February 13, 2014
The Chapel in San Francisco is a small, remarkable venue in the heart of the Mission District that was once a mortuary. When we arrived, prior to the first act, there were no more than fifty fans eagerly awaiting. They were all there for different acts — Blondfire, Royal Teeth, and CHAPPO. The crowd was made up of people of all ages, yet was equally thrilled to be enjoying the same show.

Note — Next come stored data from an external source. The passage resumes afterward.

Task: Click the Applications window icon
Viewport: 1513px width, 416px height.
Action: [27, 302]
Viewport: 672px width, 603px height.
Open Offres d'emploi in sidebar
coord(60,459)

Blondfire was first on the bill. The crowd was pleasantly surprised by the little-known band. After the first song, lead singer Erica Driscoll invited the crowd with open arms, saying, “you can come closer!” The audience did just that. As the songs became more upbeat, the crowd erupted in dance, claps, and cheers. The Los Angeles natives announced that they had just released their album Young Heart two days prior to the show, and nervously played a few of its songs. The band closed with its most recognizable tune “Where the Kids Are,” which is featured in a Honda Civic commercial. Erica told us after the show that it’s exciting to have their songs licensed in movies and commercials because “it exposes [them] to a different audience.” After we talked to her, she hurried off with the rest of the band to their second show of the night at Rickshaw Stop for a set with STRFKR.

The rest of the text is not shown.